6. The test drug is given orally; mice are necropsied on the third day after treatment.
7. A standard drug is given.
8. The intestines are examined under a dissecting microscope for worms or scolices.
9. The response is measured by the number mice cleared.

== Pathology ==

H. nana lodges itself in the intestines and absorbs nutrients from the intestinal lumen. In human adults, the tapeworm is more of a nuisance than a health problem, but in small children, many H. nana worms can be dangerous. Usually, the larvae of this tapeworm cause the most problem in children; they burrow into the walls of the intestine, and if enough tapeworms are present in the child, severe damage can be inflicted. This is done by absorbing all the nutrients from the food the child eats. Usually, a single tapeworm will not cause health issues. H. nana usually will not cause deaths unless in extreme circumstances and usually in young children or in people who have weakened immune systems. In some parts of the world, individuals who are heavily infected are a result of internal autoinfection.

==Prevention==
Good hygiene, public health and sanitation programs, and elimination of infected rats help to prevent the spread of hymenolepiasis. Preventing fecal contamination of food and water in institutions and crowded areas is of primary importance. General sanitation and rodent and insect control (especially control of fleas and grain insects) are also essential for prevention of H. nana infection.

== Treatment ==

The two drugs that have been well-described for the treatment of hymenolepiasis are praziquantel and niclosamide. Praziquantel, which is parasiticidal in a single dose for all the stages of the parasite, is the drug of choice because it acts very rapidly against H. nana. Although structurally unrelated to other anthelminthics, it kills both adult worms and larvae. In vitro, the drug produces vacuolization and disruption of the tegument in the neck of the worms, but not in more posterior portions of the strobila. Praziquantel is well absorbed when taken orally, and it undergoes first-pass metabolism and 80% of the dose is excreted as metabolites in urine within 24 hours.
Repeated treatment is required for H. nana at an interval of 7–10 days.

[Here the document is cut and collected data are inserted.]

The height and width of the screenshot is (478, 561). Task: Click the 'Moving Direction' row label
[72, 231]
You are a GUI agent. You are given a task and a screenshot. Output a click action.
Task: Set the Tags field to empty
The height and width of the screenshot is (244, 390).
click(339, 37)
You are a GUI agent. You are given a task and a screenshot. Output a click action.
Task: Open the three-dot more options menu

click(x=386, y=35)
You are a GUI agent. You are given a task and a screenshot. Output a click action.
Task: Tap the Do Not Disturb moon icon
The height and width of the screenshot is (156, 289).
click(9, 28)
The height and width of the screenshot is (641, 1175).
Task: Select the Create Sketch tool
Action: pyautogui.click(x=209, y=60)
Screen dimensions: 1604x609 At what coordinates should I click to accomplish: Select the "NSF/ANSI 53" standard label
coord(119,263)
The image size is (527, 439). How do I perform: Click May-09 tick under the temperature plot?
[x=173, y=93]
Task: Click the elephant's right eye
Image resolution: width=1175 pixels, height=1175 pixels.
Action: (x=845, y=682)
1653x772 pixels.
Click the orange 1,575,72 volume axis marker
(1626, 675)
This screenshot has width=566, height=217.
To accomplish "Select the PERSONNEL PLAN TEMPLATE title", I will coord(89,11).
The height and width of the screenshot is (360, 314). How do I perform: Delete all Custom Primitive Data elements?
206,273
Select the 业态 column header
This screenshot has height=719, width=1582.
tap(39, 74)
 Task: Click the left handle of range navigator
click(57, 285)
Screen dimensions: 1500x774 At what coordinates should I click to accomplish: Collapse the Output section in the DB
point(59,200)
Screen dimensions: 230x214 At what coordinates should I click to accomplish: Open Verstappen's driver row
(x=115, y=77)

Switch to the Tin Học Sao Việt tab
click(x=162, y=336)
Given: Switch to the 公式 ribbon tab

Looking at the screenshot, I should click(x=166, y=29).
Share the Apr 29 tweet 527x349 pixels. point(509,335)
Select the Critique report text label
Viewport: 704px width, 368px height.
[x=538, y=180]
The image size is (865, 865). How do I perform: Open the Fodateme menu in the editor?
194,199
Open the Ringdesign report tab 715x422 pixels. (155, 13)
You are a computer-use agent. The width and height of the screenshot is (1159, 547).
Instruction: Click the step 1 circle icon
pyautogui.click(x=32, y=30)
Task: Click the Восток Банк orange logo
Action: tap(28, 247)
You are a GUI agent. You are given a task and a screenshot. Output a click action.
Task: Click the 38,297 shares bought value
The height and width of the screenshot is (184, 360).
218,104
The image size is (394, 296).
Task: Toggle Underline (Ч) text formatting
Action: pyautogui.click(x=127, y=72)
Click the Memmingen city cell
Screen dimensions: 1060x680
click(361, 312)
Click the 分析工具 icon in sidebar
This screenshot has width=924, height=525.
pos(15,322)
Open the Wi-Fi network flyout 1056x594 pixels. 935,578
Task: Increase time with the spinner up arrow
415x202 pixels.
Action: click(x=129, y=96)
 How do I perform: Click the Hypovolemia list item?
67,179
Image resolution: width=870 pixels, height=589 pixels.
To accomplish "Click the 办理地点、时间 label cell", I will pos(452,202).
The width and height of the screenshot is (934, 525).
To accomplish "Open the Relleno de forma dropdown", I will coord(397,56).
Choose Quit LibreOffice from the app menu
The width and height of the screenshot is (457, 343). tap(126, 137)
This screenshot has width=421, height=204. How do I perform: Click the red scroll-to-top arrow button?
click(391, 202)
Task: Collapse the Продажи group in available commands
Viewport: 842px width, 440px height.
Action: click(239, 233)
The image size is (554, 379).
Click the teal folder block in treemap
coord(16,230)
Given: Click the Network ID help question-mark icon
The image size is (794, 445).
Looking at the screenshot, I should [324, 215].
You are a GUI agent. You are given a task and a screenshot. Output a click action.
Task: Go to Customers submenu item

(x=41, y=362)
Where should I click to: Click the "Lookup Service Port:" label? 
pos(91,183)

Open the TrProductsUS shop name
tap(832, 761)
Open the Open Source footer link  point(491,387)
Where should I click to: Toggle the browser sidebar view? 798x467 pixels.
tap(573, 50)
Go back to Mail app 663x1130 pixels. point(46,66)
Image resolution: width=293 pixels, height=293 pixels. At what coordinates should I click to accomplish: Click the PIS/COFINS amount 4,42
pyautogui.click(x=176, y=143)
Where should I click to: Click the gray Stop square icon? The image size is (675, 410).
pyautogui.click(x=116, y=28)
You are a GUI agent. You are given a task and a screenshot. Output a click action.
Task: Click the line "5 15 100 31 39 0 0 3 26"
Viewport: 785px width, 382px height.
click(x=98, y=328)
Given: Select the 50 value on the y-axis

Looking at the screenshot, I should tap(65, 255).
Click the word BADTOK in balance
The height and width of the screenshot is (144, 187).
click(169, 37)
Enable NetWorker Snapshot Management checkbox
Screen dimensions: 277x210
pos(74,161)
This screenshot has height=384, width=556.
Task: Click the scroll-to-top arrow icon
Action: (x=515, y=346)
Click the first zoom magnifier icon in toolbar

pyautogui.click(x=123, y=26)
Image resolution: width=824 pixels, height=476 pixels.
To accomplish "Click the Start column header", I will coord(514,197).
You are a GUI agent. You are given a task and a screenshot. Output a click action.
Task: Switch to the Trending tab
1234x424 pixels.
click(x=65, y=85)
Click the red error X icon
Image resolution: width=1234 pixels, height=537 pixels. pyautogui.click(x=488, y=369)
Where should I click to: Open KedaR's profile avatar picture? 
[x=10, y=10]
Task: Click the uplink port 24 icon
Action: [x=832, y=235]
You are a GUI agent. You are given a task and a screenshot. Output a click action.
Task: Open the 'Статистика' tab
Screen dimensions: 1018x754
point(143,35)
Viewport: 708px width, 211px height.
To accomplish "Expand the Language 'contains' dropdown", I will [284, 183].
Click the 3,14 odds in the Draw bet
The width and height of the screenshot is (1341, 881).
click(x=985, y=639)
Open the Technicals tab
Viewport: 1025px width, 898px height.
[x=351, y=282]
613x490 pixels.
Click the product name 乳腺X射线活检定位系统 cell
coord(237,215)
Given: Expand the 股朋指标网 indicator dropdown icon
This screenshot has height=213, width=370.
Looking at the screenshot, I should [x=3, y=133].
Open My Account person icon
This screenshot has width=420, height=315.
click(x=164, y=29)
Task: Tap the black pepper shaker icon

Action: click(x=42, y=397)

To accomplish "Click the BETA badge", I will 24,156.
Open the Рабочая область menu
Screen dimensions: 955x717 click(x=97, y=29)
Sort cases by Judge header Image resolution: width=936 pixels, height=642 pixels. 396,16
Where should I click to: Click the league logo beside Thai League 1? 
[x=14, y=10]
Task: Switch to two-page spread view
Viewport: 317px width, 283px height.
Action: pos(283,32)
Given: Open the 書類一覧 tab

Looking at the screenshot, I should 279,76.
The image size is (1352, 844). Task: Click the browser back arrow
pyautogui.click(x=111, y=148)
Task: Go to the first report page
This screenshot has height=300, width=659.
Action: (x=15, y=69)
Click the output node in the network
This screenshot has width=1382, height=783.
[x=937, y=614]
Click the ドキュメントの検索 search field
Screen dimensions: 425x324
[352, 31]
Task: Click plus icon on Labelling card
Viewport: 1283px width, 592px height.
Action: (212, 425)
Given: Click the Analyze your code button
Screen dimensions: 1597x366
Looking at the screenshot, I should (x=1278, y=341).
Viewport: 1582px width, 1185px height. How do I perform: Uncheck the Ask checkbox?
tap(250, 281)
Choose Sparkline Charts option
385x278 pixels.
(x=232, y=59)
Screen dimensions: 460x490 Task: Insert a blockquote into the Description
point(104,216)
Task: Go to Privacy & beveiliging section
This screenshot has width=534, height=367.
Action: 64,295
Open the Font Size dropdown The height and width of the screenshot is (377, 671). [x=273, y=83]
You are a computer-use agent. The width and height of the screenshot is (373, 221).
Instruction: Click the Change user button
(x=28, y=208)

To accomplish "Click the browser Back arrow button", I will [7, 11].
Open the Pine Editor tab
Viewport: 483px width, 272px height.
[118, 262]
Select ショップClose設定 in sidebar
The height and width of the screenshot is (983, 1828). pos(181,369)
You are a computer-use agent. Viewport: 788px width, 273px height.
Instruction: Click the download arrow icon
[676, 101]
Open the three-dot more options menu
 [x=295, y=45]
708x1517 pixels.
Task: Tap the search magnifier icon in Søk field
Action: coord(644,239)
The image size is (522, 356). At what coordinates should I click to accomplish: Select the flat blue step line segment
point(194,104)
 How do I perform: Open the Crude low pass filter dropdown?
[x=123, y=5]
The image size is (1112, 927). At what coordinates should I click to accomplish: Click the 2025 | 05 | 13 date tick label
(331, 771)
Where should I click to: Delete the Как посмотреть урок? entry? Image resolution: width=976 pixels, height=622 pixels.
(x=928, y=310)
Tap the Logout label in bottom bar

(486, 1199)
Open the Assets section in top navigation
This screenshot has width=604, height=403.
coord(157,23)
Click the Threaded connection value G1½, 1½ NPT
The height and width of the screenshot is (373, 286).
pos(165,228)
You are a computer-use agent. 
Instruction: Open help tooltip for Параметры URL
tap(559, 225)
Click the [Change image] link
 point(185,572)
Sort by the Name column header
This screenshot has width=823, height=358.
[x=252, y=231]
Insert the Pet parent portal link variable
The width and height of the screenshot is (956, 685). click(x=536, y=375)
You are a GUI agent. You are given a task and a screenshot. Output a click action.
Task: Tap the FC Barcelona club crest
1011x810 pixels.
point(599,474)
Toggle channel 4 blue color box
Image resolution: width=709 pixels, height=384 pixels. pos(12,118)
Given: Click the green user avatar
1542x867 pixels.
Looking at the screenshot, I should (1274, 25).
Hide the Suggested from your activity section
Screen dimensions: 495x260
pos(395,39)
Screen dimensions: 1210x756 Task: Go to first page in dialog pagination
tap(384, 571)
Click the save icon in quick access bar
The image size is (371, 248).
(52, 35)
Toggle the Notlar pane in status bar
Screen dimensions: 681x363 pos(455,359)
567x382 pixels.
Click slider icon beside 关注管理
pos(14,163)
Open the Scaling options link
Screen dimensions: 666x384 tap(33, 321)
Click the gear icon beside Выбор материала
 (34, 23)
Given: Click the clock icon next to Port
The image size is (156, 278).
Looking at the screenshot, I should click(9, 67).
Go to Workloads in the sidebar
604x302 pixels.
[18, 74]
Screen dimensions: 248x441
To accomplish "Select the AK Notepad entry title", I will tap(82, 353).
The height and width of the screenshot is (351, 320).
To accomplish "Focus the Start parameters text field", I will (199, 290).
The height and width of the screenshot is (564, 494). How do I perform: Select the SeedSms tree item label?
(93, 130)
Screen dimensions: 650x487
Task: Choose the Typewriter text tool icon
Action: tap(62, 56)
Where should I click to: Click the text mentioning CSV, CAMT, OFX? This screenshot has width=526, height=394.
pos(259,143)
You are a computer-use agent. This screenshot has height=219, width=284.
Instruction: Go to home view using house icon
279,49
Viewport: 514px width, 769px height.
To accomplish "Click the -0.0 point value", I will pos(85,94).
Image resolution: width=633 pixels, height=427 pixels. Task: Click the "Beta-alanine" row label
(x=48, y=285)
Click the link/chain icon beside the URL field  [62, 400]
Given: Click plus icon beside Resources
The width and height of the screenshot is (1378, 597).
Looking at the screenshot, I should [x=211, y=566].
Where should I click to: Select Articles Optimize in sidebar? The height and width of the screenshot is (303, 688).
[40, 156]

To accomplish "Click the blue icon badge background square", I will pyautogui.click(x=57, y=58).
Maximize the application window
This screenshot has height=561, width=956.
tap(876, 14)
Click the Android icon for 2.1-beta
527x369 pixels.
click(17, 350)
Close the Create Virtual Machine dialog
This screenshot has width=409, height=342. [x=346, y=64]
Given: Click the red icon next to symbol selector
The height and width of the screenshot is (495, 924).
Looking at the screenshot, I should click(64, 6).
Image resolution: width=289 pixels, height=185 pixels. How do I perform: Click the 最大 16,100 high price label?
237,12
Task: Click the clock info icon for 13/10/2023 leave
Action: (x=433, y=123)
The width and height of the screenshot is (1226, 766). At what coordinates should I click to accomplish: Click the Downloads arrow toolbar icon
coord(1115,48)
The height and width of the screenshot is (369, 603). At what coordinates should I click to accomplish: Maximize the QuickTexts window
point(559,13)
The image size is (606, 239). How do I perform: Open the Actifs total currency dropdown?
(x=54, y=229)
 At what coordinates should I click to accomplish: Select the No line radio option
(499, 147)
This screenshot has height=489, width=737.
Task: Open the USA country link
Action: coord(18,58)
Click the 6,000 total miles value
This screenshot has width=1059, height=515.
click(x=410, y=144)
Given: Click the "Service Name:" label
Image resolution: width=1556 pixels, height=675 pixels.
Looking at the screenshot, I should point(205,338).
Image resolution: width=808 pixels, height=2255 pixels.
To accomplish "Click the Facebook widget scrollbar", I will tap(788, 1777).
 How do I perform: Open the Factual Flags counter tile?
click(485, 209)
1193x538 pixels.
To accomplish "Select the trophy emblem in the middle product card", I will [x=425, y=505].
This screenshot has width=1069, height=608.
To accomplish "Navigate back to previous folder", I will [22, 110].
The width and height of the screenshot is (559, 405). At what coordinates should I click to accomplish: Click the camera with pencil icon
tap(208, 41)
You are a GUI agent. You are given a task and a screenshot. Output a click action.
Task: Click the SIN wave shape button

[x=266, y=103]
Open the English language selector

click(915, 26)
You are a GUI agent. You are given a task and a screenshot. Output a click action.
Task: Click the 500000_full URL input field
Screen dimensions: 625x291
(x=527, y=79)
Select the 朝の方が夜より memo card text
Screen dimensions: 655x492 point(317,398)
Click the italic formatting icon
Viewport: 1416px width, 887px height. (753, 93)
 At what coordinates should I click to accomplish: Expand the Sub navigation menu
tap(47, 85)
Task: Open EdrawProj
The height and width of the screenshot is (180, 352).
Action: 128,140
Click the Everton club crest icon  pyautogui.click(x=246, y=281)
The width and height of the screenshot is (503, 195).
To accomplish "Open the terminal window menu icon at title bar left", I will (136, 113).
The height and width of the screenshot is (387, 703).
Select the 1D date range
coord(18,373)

Praziquantel as a single dose (25 mg/kg) is the current treatment of choice for hymenolepiasis and has an efficacy of 96%. Single-dose albendazole (400 mg) is also very efficacious (>95%).

A three-day course of nitazoxanide is 75–93% efficacious. The dose is 1 g daily for adults and children over 12; 400 mg daily for children aged 4 to 11 years; and 200 mg daily for children aged 3 years or younger.

==Prognosis==
Cure rates are extremely good with modern treatments, but successful cure results may be of no symptomatic benefit to patients.